There might be other circumstances not reflected in the proposed amendments in which it is appropriate to suspend limitation: for example, when a class action ends before a final judgment. Separate claims represented may then be brought in their own right. Limitation could be suspended for a period to allow represented claims to begin separately in their own right. Again, they might need a grace period before resuming action.

The amendments do not cover all the possible circumstances in which limitation might need to be varied for strictly technical purposes. Instead of specifying a list of circumstances in which limitation may be varied, it seems more effective and flexible to have a general provision. That is what we propose. It is clear on the face of the Bill. If we were to specify in the Bill the circumstances in which limitation can be modified, we might find in future circumstances in which it is appropriate to suspend limitation that we cannot do so. That is why I am reluctant to put more detail into the Bill, although I recognise the hon.
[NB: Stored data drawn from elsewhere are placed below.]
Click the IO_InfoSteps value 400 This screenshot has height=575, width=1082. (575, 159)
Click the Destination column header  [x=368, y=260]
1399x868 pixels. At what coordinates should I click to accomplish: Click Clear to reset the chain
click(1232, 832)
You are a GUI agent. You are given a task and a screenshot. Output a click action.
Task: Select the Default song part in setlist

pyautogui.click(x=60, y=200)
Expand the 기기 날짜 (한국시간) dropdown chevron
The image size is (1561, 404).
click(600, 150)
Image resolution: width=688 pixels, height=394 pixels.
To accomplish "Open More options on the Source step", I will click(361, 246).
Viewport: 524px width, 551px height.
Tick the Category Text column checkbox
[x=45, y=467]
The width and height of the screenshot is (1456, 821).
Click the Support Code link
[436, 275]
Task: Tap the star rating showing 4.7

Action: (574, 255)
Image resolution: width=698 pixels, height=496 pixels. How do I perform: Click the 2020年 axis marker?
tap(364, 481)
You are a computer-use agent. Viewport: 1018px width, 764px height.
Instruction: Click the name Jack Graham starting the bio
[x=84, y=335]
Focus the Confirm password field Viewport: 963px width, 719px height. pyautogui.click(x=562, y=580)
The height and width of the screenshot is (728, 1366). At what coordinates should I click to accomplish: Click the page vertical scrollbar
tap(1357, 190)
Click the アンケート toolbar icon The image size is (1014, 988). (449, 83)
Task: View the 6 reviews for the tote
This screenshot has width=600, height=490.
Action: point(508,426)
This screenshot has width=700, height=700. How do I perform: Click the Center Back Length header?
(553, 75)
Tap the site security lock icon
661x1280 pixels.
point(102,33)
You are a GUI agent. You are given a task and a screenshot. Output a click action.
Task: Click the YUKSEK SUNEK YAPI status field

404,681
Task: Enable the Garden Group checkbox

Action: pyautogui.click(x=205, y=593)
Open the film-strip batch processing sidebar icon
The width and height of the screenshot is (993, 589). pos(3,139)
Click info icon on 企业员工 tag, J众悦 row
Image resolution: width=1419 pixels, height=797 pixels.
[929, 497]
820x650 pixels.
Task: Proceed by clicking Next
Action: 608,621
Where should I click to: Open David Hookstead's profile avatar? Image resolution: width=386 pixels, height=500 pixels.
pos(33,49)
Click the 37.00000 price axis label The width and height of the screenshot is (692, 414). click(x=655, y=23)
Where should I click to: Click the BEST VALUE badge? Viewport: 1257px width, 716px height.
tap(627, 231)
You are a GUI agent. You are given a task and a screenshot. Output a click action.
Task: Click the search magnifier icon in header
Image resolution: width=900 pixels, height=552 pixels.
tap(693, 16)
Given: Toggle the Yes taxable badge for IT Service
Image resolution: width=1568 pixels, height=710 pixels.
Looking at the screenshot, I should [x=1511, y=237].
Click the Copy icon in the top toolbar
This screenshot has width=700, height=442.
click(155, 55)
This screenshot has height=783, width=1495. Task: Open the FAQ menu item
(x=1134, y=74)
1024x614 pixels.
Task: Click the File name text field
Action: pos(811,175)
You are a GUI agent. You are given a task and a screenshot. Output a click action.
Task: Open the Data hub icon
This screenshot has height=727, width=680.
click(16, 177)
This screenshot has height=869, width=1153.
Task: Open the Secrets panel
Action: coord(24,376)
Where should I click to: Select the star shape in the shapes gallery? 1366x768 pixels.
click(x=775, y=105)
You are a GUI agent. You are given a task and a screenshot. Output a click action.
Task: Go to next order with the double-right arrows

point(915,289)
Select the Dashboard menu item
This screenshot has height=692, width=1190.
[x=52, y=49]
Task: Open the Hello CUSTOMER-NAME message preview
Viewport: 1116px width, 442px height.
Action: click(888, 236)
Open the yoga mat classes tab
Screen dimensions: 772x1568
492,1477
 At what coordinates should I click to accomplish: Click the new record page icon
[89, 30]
Gentleman’s points.

However, I reassure the Committee that the power can be used only in connection with collective proceedings. It cannot be used to disregard periods of limitation for any other purpose than securing an effective and fair consideration of a collective proceeding. For those reasons, I believe that the amendments are not necessary, and I urge the hon. Gentleman not to press them.

Photo of Mark Hoban Mark Hoban Shadow Minister (Treasury)

Part of the problem is that the Government, in trying to maximise their flexibility and avoid too much constraint, are deploying that flexibility at the expense of greater clarity and certainty. It is a dull point to return to, but if the process had been further along the track before the Bill came along, it might have clarified a number of doubts about the operation of the provisions. The timing is not great, frankly. We are introducing legislative proposals that create huge uncertainty while the safeguards are not yet in such a state that people can refer to and gain comfort and reassurance from them. That is part of the challenge with which we are dealing. Some are demanding greater certainty and clarity about the use of the powers than is available in the Bill. That is what the amendments aim to tease out from the Minister.

I will not press amendments 63 and 64, but there is a challenge here that must be addressed. The clauses are creating debate and concern because the process is taking place in a vacuum and we do not have sight of draft rules or regulations. That is the problem that we are going to have. The Minister’s remarks might be sufficient to satisfy people outside the House, but we will have to consider the provisions again on Report or during proceedings in the other place. I beg to ask leave to withdraw the amendment.

Amendment, by leave, withdrawn.

Clause 22 ordered to stand part of the Bill.